◆ Task instructions ◆
Set down all of the data again, character for character.

[Opening Record set section]

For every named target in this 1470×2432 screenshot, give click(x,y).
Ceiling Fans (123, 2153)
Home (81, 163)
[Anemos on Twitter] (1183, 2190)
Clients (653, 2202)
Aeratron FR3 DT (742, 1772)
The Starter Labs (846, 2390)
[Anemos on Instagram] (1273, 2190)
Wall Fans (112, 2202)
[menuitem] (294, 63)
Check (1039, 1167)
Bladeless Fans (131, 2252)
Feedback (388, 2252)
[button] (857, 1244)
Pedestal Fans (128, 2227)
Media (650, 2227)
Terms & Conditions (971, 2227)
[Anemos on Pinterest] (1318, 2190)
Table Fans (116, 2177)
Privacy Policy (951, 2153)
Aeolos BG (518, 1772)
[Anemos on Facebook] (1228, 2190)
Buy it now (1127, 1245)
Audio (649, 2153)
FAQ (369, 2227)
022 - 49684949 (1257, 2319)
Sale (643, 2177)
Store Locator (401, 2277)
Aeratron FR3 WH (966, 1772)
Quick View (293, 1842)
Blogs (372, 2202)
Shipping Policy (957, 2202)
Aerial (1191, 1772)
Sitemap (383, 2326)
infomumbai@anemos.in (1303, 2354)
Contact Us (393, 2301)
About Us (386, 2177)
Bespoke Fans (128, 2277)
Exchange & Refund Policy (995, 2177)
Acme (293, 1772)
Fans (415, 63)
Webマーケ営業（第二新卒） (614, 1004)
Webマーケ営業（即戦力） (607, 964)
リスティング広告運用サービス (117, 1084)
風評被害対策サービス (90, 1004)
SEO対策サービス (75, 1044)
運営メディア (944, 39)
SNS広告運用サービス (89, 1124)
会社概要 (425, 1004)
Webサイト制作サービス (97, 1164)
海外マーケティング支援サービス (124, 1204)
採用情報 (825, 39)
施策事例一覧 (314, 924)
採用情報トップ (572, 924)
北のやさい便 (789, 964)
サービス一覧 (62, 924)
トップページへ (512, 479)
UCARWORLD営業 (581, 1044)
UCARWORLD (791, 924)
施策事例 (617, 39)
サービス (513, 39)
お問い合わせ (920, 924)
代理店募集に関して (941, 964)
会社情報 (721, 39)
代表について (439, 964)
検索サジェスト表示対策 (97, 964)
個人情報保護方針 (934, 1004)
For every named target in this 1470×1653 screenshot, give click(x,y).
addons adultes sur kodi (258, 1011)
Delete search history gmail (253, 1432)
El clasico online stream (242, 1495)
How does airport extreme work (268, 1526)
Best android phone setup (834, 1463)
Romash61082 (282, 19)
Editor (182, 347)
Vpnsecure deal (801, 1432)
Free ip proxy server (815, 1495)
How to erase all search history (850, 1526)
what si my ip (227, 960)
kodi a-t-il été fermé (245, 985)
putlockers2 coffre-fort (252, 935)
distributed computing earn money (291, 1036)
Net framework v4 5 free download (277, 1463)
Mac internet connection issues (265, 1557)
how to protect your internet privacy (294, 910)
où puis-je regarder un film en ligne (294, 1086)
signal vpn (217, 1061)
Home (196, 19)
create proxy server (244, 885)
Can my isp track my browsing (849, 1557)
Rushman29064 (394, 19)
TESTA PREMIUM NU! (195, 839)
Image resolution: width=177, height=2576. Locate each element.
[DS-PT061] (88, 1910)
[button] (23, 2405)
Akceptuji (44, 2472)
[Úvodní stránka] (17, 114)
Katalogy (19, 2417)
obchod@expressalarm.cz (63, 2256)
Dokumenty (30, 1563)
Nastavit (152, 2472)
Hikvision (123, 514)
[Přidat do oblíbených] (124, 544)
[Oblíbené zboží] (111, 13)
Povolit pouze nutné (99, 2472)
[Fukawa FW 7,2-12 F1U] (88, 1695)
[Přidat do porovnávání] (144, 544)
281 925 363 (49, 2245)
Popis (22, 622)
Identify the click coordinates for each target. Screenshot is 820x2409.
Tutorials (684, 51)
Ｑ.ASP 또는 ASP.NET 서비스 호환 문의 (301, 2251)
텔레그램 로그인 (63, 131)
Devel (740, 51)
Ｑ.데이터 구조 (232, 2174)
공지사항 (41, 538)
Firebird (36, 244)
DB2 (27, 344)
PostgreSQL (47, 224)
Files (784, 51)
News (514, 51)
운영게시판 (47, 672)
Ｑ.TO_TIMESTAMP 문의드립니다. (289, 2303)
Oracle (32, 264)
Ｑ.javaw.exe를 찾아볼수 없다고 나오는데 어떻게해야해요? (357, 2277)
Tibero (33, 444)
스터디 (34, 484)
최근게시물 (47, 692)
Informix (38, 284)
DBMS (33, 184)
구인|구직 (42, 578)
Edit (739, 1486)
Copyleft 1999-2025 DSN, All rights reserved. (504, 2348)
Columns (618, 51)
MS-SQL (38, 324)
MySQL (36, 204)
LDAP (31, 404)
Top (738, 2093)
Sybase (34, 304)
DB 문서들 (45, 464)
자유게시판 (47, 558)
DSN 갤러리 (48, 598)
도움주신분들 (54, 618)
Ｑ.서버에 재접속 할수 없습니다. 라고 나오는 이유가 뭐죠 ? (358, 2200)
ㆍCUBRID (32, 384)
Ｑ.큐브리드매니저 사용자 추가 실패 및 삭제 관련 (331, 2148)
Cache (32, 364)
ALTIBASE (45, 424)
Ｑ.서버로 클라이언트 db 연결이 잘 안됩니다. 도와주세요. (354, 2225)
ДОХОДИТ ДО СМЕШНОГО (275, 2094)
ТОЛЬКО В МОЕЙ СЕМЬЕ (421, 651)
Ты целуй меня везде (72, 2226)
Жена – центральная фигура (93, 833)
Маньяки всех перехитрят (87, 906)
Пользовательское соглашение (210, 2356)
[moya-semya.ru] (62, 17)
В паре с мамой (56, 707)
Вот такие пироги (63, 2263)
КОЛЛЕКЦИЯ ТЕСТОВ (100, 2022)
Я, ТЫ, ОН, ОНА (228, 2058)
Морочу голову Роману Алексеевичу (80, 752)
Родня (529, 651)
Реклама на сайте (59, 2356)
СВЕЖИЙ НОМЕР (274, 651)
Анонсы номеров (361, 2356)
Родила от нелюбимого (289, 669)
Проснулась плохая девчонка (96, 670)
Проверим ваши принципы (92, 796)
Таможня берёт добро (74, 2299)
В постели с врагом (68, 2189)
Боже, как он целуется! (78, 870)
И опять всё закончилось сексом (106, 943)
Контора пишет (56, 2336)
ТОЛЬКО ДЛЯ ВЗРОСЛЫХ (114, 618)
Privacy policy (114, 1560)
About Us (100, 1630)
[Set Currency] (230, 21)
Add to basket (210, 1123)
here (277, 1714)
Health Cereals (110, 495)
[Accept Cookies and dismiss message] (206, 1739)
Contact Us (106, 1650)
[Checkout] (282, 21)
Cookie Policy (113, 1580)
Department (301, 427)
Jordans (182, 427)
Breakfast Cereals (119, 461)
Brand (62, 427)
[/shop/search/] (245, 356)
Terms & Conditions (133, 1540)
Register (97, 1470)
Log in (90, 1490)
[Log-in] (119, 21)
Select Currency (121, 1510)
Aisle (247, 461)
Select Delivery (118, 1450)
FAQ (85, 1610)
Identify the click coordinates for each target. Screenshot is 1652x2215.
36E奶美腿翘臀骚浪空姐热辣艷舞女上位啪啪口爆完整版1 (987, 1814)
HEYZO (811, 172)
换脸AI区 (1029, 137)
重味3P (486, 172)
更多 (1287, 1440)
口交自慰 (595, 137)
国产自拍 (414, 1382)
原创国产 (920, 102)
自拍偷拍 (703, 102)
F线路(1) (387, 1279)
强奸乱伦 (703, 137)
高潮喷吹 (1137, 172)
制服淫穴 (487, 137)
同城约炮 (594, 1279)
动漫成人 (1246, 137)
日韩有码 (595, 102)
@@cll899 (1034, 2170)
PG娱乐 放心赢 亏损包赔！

[Closing Record set section]

◆ Answer box ◆
For every named target in this 1470×2432 screenshot, give click(x,y).
Ceiling Fans (123, 2153)
Home (81, 163)
[Anemos on Twitter] (1183, 2190)
Clients (653, 2202)
Aeratron FR3 DT (742, 1772)
The Starter Labs (846, 2390)
[Anemos on Instagram] (1273, 2190)
Wall Fans (112, 2202)
[menuitem] (294, 63)
Check (1039, 1167)
Bladeless Fans (131, 2252)
Feedback (388, 2252)
[button] (857, 1244)
Pedestal Fans (128, 2227)
Media (650, 2227)
Terms & Conditions (971, 2227)
[Anemos on Pinterest] (1318, 2190)
Table Fans (116, 2177)
Privacy Policy (951, 2153)
Aeolos BG (518, 1772)
[Anemos on Facebook] (1228, 2190)
Buy it now (1127, 1245)
Audio (649, 2153)
FAQ (369, 2227)
022 - 49684949 (1257, 2319)
Sale (643, 2177)
Store Locator (401, 2277)
Aeratron FR3 WH (966, 1772)
Quick View (293, 1842)
Blogs (372, 2202)
Shipping Policy (957, 2202)
Aerial (1191, 1772)
Sitemap (383, 2326)
infomumbai@anemos.in (1303, 2354)
Contact Us (393, 2301)
About Us (386, 2177)
Bespoke Fans (128, 2277)
Exchange & Refund Policy (995, 2177)
Acme (293, 1772)
Fans (415, 63)
Webマーケ営業（第二新卒） (614, 1004)
Webマーケ営業（即戦力） (607, 964)
リスティング広告運用サービス (117, 1084)
風評被害対策サービス (90, 1004)
SEO対策サービス (75, 1044)
運営メディア (944, 39)
SNS広告運用サービス (89, 1124)
会社概要 (425, 1004)
Webサイト制作サービス (97, 1164)
海外マーケティング支援サービス (124, 1204)
採用情報 (825, 39)
施策事例一覧 (314, 924)
採用情報トップ (572, 924)
北のやさい便 (789, 964)
サービス一覧 (62, 924)
トップページへ (512, 479)
UCARWORLD営業 (581, 1044)
UCARWORLD (791, 924)
施策事例 (617, 39)
サービス (513, 39)
お問い合わせ (920, 924)
代理店募集に関して (941, 964)
会社情報 (721, 39)
代表について (439, 964)
検索サジェスト表示対策 (97, 964)
個人情報保護方針 (934, 1004)
For every named target in this 1470×1653 screenshot, give click(x,y).
addons adultes sur kodi (258, 1011)
Delete search history gmail (253, 1432)
El clasico online stream (242, 1495)
How does airport extreme work (268, 1526)
Best android phone setup (834, 1463)
Romash61082 (282, 19)
Editor (182, 347)
Vpnsecure deal (801, 1432)
Free ip proxy server (815, 1495)
How to erase all search history (850, 1526)
what si my ip (227, 960)
kodi a-t-il été fermé (245, 985)
putlockers2 coffre-fort (252, 935)
distributed computing earn money (291, 1036)
Net framework v4 5 free download (277, 1463)
Mac internet connection issues (265, 1557)
how to protect your internet privacy (294, 910)
où puis-je regarder un film en ligne (294, 1086)
signal vpn (217, 1061)
Home (196, 19)
create proxy server (244, 885)
Can my isp track my browsing (849, 1557)
Rushman29064 (394, 19)
TESTA PREMIUM NU! (195, 839)
Image resolution: width=177, height=2576. Locate each element.
[DS-PT061] (88, 1910)
[button] (23, 2405)
Akceptuji (44, 2472)
[Úvodní stránka] (17, 114)
Katalogy (19, 2417)
obchod@expressalarm.cz (63, 2256)
Dokumenty (30, 1563)
Nastavit (152, 2472)
Hikvision (123, 514)
[Přidat do oblíbených] (124, 544)
[Oblíbené zboží] (111, 13)
Povolit pouze nutné (99, 2472)
[Fukawa FW 7,2-12 F1U] (88, 1695)
[Přidat do porovnávání] (144, 544)
281 925 363 (49, 2245)
Popis (22, 622)
Identify the click coordinates for each target. Screenshot is 820x2409.
Tutorials (684, 51)
Ｑ.ASP 또는 ASP.NET 서비스 호환 문의 (301, 2251)
텔레그램 로그인 (63, 131)
Devel (740, 51)
Ｑ.데이터 구조 (232, 2174)
공지사항 (41, 538)
Firebird (36, 244)
DB2 (27, 344)
PostgreSQL (47, 224)
Files (784, 51)
News (514, 51)
운영게시판 (47, 672)
Ｑ.TO_TIMESTAMP 문의드립니다. (289, 2303)
Oracle (32, 264)
Ｑ.javaw.exe를 찾아볼수 없다고 나오는데 어떻게해야해요? (357, 2277)
Tibero (33, 444)
스터디 (34, 484)
최근게시물 (47, 692)
Informix (38, 284)
DBMS (33, 184)
구인|구직 (42, 578)
Edit (739, 1486)
Copyleft 1999-2025 DSN, All rights reserved. (504, 2348)
Columns (618, 51)
MS-SQL (38, 324)
MySQL (36, 204)
LDAP (31, 404)
Top (738, 2093)
Sybase (34, 304)
DB 문서들 (45, 464)
자유게시판 (47, 558)
DSN 갤러리 (48, 598)
도움주신분들 (54, 618)
Ｑ.서버에 재접속 할수 없습니다. 라고 나오는 이유가 뭐죠 ? (358, 2200)
ㆍCUBRID (32, 384)
Ｑ.큐브리드매니저 사용자 추가 실패 및 삭제 관련 (331, 2148)
Cache (32, 364)
ALTIBASE (45, 424)
Ｑ.서버로 클라이언트 db 연결이 잘 안됩니다. 도와주세요. (354, 2225)
ДОХОДИТ ДО СМЕШНОГО (275, 2094)
ТОЛЬКО В МОЕЙ СЕМЬЕ (421, 651)
Ты целуй меня везде (72, 2226)
Жена – центральная фигура (93, 833)
Маньяки всех перехитрят (87, 906)
Пользовательское соглашение (210, 2356)
[moya-semya.ru] (62, 17)
В паре с мамой (56, 707)
Вот такие пироги (63, 2263)
КОЛЛЕКЦИЯ ТЕСТОВ (100, 2022)
Я, ТЫ, ОН, ОНА (228, 2058)
Морочу голову Роману Алексеевичу (80, 752)
Родня (529, 651)
Реклама на сайте (59, 2356)
СВЕЖИЙ НОМЕР (274, 651)
Анонсы номеров (361, 2356)
Родила от нелюбимого (289, 669)
Проснулась плохая девчонка (96, 670)
Проверим ваши принципы (92, 796)
Таможня берёт добро (74, 2299)
В постели с врагом (68, 2189)
Боже, как он целуется! (78, 870)
И опять всё закончилось сексом (106, 943)
Контора пишет (56, 2336)
ТОЛЬКО ДЛЯ ВЗРОСЛЫХ (114, 618)
Privacy policy (114, 1560)
About Us (100, 1630)
[Set Currency] (230, 21)
Add to basket (210, 1123)
here (277, 1714)
Health Cereals (110, 495)
[Accept Cookies and dismiss message] (206, 1739)
Contact Us (106, 1650)
[Checkout] (282, 21)
Cookie Policy (113, 1580)
Department (301, 427)
Jordans (182, 427)
Breakfast Cereals (119, 461)
Brand (62, 427)
[/shop/search/] (245, 356)
Terms & Conditions (133, 1540)
Register (97, 1470)
Log in (90, 1490)
[Log-in] (119, 21)
Select Currency (121, 1510)
Aisle (247, 461)
Select Delivery (118, 1450)
FAQ (85, 1610)
Identify the click coordinates for each target. Screenshot is 1652x2215.
36E奶美腿翘臀骚浪空姐热辣艷舞女上位啪啪口爆完整版1 (987, 1814)
HEYZO (811, 172)
换脸AI区 (1029, 137)
重味3P (486, 172)
更多 (1287, 1440)
口交自慰 (595, 137)
国产自拍 (414, 1382)
原创国产 (920, 102)
自拍偷拍 (703, 102)
F线路(1) (387, 1279)
强奸乱伦 (703, 137)
高潮喷吹 (1137, 172)
制服淫穴 (487, 137)
同城约炮 (594, 1279)
动漫成人 (1246, 137)
日韩有码 (595, 102)
@@cll899 (1034, 2170)
PG娱乐 放心赢 亏损包赔！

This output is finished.